• EXERCISE: What lines of the data hold the string "agent"? Pull each one out.
[MATERIAL FOR THIS TASK — start]
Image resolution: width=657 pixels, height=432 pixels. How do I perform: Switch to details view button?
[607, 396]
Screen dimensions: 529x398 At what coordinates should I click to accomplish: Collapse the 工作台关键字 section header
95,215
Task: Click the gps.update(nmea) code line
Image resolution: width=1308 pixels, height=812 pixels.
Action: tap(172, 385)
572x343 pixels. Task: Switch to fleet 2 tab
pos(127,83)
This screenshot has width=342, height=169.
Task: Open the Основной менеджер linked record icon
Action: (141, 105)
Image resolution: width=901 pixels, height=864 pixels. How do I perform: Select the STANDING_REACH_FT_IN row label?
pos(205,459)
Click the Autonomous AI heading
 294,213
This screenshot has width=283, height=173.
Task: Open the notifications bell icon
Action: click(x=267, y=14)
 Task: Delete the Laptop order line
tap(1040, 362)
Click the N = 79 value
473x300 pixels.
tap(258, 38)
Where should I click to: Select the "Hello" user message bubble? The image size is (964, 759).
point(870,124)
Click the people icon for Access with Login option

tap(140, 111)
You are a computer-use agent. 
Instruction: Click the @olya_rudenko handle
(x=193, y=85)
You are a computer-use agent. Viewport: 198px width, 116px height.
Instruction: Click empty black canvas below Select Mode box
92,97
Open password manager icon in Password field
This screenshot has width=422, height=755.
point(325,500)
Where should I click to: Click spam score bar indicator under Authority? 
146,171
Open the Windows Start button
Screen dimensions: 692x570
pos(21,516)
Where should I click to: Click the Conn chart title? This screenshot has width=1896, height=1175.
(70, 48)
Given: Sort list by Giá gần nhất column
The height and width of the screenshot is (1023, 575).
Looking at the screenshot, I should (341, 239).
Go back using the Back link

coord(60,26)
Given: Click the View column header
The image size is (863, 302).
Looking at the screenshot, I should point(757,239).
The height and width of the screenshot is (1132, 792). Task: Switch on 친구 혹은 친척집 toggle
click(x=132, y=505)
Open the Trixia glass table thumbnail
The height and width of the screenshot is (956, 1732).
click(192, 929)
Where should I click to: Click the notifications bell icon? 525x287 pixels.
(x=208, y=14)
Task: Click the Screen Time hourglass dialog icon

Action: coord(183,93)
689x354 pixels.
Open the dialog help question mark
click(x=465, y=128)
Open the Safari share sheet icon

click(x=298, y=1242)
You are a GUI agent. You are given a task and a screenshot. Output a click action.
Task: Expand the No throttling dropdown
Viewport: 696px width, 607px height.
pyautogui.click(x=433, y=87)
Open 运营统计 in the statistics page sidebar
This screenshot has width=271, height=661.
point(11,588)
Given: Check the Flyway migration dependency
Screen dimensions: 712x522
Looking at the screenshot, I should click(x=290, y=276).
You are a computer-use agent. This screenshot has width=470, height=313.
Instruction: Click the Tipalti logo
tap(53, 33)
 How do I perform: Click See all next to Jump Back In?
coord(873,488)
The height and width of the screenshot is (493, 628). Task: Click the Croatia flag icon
[MATERIAL FOR THIS TASK — finish]
• SOLUTION:
You are a computer-use agent. 
You are a computer-use agent. Viewport: 198px width, 116px height.
You are a GUI agent. You are given a task and a screenshot. Output a click action.
You are a computer-use agent. This screenshot has width=470, height=313.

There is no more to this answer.